I- Não constando das actas de reunião do juri do concurso o critério para valorizar ou não as declarações de experiência de funções de chefia para concurso a enfermeiro chefe - há omissão de uma formalidade essencial que afecta a validade do acto por vício de violação de lei de forma devendo o acto ser anulado.
II- Tal anulação não é evitada por o presidente do júri em informação ao presidente do centro regional de Saúde do Porto, e por via de reclamação da recorrente, exigir a justificação do acto tratando-se por isso de uma fundamentação "à posteriori".
III- Tal tipo de informação não satisfaz os requisitos essenciais da exigência de fundamentação do acto no momento em que se opera a formação da vontade e a mesma se exprime em toda a sua plenitude, requisitos respeitantes à entidade administrativa e ao administrado.

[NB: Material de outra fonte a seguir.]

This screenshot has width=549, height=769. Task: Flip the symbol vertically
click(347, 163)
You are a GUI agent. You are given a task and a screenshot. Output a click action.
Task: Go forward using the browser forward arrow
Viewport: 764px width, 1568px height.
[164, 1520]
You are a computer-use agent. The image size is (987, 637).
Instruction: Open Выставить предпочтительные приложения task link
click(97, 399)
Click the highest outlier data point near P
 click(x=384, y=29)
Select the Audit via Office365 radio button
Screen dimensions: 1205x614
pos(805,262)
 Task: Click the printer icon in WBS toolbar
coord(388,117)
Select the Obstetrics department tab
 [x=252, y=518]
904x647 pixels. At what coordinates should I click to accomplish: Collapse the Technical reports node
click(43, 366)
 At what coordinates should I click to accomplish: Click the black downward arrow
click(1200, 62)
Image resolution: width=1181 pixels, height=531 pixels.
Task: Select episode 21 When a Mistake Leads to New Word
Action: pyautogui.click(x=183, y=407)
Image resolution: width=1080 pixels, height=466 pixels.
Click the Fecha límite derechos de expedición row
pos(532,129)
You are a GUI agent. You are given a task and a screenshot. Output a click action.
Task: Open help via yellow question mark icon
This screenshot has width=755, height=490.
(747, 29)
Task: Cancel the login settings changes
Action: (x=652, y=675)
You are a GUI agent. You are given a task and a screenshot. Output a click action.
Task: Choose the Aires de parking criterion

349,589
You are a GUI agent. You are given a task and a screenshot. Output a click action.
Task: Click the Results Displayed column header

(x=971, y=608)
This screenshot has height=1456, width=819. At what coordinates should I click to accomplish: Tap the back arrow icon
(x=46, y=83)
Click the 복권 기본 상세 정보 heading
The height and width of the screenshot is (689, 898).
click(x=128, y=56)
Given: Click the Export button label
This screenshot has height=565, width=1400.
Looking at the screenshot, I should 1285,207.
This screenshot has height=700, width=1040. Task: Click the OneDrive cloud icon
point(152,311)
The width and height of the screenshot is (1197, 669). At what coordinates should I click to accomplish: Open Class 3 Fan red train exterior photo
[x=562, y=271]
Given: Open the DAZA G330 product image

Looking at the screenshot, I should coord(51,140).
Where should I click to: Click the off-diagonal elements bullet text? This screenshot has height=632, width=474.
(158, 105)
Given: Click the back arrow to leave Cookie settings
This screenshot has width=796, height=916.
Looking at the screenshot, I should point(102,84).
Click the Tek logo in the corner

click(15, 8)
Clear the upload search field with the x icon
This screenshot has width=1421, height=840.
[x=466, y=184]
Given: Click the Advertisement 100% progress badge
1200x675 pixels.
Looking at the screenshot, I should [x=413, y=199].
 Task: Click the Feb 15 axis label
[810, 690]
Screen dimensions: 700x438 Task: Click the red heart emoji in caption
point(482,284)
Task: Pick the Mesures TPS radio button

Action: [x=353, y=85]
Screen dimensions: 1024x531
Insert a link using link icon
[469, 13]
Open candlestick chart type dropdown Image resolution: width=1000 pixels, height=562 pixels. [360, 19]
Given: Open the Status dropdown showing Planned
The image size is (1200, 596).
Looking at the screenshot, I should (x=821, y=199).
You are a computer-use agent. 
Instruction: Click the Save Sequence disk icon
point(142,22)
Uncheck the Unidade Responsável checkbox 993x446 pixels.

IV- Face ao que se dispõe no art. 268 n. 3 da C.R.P. após a Lei 1/89 e o que consta do art. 19-d) do Regulamento de concurso e também o art. 1 n. 1 - a) e d) do DL. 256-A/77 de 17/6 o princípio de aproveitamento de actos administrativos anuláveis fica circunscrito aos actos que não afectem direitos ou interesses legalmente protegidos dos cidadãos.